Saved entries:
|---|

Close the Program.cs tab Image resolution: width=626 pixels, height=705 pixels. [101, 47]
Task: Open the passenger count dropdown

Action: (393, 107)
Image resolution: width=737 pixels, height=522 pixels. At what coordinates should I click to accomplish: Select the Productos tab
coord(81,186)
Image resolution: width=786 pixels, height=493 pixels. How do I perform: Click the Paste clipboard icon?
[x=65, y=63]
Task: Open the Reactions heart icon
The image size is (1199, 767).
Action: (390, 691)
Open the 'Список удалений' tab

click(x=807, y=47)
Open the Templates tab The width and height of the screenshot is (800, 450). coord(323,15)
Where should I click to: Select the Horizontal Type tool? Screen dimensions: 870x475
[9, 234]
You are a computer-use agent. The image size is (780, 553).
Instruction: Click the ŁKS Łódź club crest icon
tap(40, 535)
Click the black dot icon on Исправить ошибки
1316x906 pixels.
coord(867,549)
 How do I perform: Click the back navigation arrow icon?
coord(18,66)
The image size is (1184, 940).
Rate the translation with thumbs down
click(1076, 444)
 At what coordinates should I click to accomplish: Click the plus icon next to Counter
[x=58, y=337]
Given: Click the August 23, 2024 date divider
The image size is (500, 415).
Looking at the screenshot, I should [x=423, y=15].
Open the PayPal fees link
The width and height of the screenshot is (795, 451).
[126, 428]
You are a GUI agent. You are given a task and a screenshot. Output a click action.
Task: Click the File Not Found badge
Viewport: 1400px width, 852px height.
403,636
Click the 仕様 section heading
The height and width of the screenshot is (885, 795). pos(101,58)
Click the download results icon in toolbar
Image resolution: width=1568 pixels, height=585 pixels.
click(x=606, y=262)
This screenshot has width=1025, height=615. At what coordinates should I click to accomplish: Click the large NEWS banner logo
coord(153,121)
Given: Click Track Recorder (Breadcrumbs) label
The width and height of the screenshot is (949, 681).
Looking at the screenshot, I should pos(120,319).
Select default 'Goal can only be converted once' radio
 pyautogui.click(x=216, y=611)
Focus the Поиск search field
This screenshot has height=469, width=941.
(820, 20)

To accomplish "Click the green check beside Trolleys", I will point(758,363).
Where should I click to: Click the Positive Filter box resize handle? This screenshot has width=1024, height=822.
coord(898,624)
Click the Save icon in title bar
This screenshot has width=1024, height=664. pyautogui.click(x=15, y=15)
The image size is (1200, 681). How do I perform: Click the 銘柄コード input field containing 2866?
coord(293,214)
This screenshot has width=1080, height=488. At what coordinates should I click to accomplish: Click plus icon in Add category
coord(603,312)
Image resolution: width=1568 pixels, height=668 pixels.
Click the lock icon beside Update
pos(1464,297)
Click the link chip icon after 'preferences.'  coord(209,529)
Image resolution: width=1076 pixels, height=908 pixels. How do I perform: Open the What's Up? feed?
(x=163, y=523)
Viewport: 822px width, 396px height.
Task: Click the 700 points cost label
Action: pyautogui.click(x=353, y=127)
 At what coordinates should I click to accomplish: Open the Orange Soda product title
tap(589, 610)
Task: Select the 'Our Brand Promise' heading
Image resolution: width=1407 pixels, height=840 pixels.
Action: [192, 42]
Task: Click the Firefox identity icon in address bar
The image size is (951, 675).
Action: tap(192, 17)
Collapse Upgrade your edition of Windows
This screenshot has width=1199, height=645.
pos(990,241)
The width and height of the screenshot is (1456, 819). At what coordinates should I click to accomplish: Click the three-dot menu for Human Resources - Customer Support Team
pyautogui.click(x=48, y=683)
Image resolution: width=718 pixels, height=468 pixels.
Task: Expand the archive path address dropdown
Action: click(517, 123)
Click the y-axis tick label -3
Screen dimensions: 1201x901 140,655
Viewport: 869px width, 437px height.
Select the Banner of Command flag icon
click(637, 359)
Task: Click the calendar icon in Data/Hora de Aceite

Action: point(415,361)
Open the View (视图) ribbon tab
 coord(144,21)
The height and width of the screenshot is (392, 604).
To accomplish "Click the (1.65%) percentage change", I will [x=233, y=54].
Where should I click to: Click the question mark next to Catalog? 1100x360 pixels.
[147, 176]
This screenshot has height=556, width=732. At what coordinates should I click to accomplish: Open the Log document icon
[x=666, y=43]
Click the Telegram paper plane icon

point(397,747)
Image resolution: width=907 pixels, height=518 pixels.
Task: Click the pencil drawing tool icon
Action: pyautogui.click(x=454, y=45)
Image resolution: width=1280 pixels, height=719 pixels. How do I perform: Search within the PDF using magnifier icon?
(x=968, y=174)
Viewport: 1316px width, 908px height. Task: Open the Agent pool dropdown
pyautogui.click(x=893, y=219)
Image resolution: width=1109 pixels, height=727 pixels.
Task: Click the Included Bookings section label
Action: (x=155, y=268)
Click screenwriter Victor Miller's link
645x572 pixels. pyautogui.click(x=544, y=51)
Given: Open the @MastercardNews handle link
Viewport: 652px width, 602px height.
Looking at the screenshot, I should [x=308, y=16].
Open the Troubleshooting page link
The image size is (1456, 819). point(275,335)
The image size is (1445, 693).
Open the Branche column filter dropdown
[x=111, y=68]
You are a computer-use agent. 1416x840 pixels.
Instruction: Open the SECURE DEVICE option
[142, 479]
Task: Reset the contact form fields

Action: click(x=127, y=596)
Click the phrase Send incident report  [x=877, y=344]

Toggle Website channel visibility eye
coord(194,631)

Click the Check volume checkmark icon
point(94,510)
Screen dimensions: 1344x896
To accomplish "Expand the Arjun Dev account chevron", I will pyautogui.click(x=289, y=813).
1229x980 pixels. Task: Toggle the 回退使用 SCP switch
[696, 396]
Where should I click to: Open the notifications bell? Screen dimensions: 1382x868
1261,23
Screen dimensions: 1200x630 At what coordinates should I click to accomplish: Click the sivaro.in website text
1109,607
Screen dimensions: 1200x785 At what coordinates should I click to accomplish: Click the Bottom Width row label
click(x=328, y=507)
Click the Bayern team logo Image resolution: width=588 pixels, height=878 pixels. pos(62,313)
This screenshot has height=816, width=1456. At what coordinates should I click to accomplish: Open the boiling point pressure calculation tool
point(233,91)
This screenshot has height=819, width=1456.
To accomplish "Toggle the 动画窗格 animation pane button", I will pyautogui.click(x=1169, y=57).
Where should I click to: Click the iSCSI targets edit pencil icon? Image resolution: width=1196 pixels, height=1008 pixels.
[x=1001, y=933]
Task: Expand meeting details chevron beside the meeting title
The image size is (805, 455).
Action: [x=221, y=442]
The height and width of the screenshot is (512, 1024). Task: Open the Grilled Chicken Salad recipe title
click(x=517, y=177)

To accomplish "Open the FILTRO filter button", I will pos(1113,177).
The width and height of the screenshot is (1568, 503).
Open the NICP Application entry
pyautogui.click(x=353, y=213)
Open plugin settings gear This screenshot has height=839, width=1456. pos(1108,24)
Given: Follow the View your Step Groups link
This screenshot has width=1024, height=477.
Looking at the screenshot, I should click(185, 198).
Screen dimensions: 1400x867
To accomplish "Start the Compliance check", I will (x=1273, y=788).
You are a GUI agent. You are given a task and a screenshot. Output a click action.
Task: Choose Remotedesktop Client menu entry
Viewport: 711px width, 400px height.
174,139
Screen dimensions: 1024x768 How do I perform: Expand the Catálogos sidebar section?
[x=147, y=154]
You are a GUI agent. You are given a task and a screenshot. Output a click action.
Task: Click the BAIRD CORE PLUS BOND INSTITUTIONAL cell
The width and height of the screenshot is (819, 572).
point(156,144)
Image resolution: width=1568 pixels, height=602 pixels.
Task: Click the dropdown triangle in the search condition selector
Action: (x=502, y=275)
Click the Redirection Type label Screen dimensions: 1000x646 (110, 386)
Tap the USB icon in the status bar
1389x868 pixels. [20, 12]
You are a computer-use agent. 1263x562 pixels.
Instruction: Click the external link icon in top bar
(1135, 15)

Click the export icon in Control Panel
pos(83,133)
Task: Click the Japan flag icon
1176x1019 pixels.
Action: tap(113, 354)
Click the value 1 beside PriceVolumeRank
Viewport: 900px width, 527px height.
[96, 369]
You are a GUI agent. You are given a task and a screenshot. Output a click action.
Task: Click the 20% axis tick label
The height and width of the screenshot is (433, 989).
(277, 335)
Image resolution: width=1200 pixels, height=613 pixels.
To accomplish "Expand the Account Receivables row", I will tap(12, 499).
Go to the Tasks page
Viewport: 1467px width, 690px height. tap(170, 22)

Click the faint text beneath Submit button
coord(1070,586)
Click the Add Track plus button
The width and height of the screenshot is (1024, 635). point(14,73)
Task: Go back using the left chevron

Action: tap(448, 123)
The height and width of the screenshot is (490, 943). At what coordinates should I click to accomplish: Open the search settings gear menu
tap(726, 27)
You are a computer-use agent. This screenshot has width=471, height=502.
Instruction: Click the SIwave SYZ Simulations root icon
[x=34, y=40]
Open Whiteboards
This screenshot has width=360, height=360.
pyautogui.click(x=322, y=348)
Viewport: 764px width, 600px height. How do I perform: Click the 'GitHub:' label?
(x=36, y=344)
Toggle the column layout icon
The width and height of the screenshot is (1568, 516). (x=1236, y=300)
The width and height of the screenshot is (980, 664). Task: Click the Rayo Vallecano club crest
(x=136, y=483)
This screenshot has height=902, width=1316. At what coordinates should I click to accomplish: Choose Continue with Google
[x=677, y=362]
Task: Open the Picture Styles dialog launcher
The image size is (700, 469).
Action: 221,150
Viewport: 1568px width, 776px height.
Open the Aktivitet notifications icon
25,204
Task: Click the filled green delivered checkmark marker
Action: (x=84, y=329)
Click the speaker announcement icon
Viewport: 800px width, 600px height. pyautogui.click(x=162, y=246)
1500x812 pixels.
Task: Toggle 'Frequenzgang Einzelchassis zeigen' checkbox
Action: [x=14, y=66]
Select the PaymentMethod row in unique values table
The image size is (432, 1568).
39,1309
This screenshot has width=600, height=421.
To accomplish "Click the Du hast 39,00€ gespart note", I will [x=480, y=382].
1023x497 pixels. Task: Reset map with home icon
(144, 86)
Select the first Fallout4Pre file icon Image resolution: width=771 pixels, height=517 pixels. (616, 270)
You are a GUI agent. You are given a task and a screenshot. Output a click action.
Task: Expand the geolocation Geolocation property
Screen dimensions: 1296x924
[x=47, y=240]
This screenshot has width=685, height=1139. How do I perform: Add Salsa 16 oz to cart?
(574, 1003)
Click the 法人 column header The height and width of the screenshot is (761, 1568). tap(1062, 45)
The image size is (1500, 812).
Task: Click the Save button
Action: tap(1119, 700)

|---|

- _The task_
Copy every line above that contains the word "will".

- _Result_
To accomplish "Click the green check beside Trolleys", I will point(758,363).
To accomplish "Click the (1.65%) percentage change", I will [x=233, y=54].
To accomplish "Expand the Arjun Dev account chevron", I will pyautogui.click(x=289, y=813).
To accomplish "Toggle the 动画窗格 animation pane button", I will pyautogui.click(x=1169, y=57).
To accomplish "Open the FILTRO filter button", I will pos(1113,177).
To accomplish "Start the Compliance check", I will (x=1273, y=788).
To accomplish "Expand the Account Receivables row", I will tap(12, 499).
To accomplish "Click the Du hast 39,00€ gespart note", I will [x=480, y=382].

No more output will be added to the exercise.